Some of you have the fortune (literally?) of donating to Family Reach with no sacrifice, and I thank everyone who have already donated with all the gratitude I can muster. You are directly and immediately making the lives of cancer patients better. There is no risk of return in your donation. What you put in can be measured in paid bills and emotional sanity.

For those of you (us) who aren’t so fortunate to often have disposable income to dispose of, who cut coupons and weigh the value of organic vs. rent at the grocery store, I ask of you this…buy a jar of peanut butter.

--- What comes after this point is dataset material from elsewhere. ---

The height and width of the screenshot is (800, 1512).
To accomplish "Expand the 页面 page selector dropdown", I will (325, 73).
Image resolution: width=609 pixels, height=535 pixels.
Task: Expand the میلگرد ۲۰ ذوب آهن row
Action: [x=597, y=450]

Eat that jar of peanut butter…the sooner the better, for all of us! Then put that jar on your counter, in a cabinet, in your car, or anywhere that allows easy access. Then put a dollar, or five, in there. Then over the coming days and weeks and months, keep adding to it. Put change and dollars and ACTUAL MONEY into that jar, not keeping a tally of how much is in it, but just letting it slowly, incrementally accumulate. Then at some point, whether periodically throughout my fundraiser or all at once towards the end, count it up and donate it to Family Reach. I think you’ll be surprised just how much of an accumulated benefit you can create a little at a time…and to think, you accumulate this with little expense and sacrifice, but the reward to the families managing cancer will be a veritable fortune, both financially and emotionally.

As a runner who loves peanut butter, understands the obstacles of cancer, and makes due financially, I assure you, the small efforts you make are in no way “junk”, but actual treasure that pay off massively when it really counts.



Run :
6 “Junk” miles

Food :
Special Magic Oatmeal
Stir Fry w/ yellow pepper, mushroom, spinach, & tempeh
Homemade oatmeal cookies
Snacks, dinner, etc. still to be eaten

Music :
This Is Hell – Black Mass


One response to “Junk Miles & Peanut Butter Jars

  1. The principle of especificity says that for to run better run is necessary…the more you run, better you will run! I would say that for run better is needed run more!